The predominance of MiTF tumors with TFE3 translocations gives a therapeutic target of the TFE3/mTOR pathway for medical management of RCC. Damayanti et al.[35] evaluated translocation RCC in a xenograft model and identified upregulation of the phospho-inositol-3 (PI3), AKT pathway. Inhibition of this pathway led to decreased cell proliferation.[36] Vascular endothelial growth factor (VEGF) receptor tyrosine kinase inhibitors target the PI3/AKT pathway, and have been shown to cause remission in some patients. Current COG studies are evaluating clinical efficacy in a randomized-controlled trial of axitinib or nivolumab monotherapy vs. combination therapy in patients with advanced translocation RCC.[37] Secondary outcomes include safety and characterization of clinical behavior of these tumors. Recruitment began in October of 2018 with target accrual of 87 patients. Follow-up is planned every 3 months for the first year, every 4 months for year 2, and every 6 months for years 3 and 4. Results of this study will help tailor optimal treatment strategies.

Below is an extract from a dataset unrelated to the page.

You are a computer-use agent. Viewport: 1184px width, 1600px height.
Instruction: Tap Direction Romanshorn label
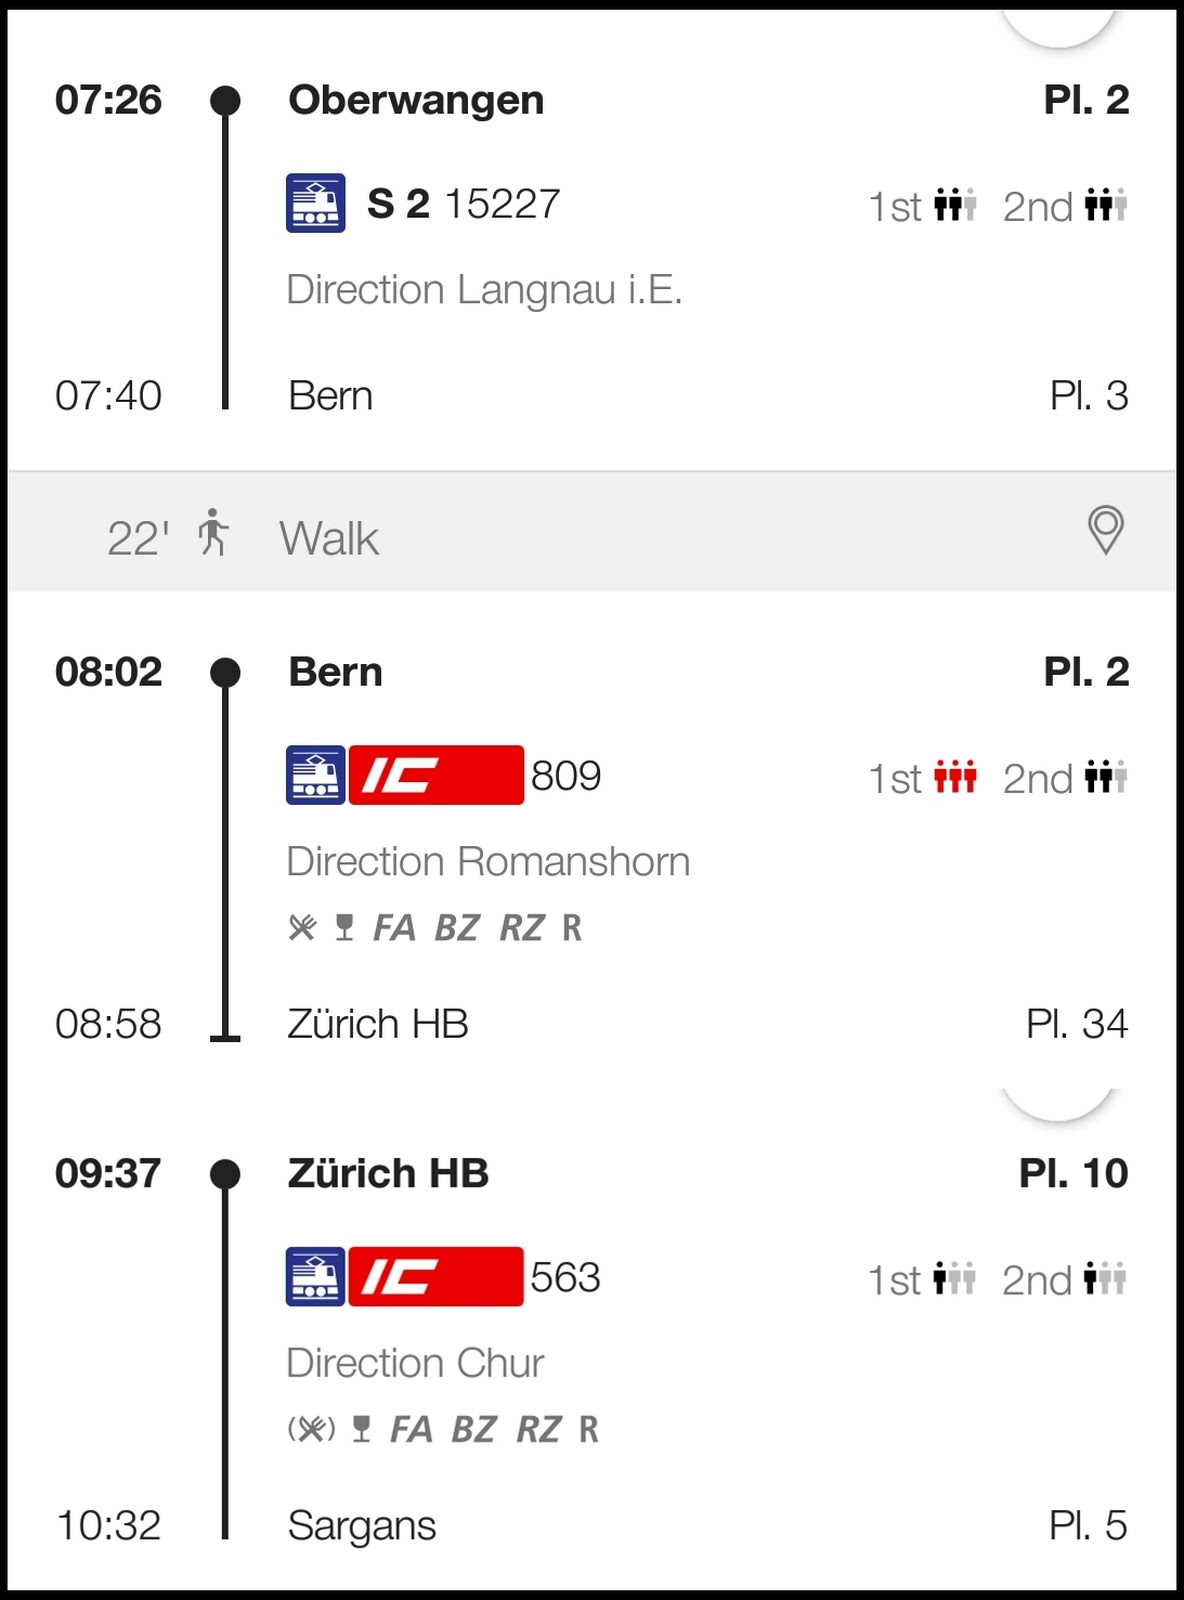coord(488,862)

Unlike Wilm's tumor, nontranslocation tumor RCC is historically resistant to both chemotherapy and radiation therapy.[38] Patients with the aggressive renal medullary carcinoma variant in the COG study have been managed with either gemcitabine, platinum, or taxane regimens as well as immunotherapy, such as bortezumib.[2,39,40] Ambalavanan et al.[41] reviewed the literature for pediatric patients with RCC managed with medical management of RCC. Twenty patients received chemotherapy following an incorrect preoperative Wilm's tumor diagnosis. Although data is limited, complete response occurred following treatment with both sorafenib[42] and cabozantinib.[43] Sufficient data is lacking to warrant routine medical management of nontranslocation RCC in the pediatric population.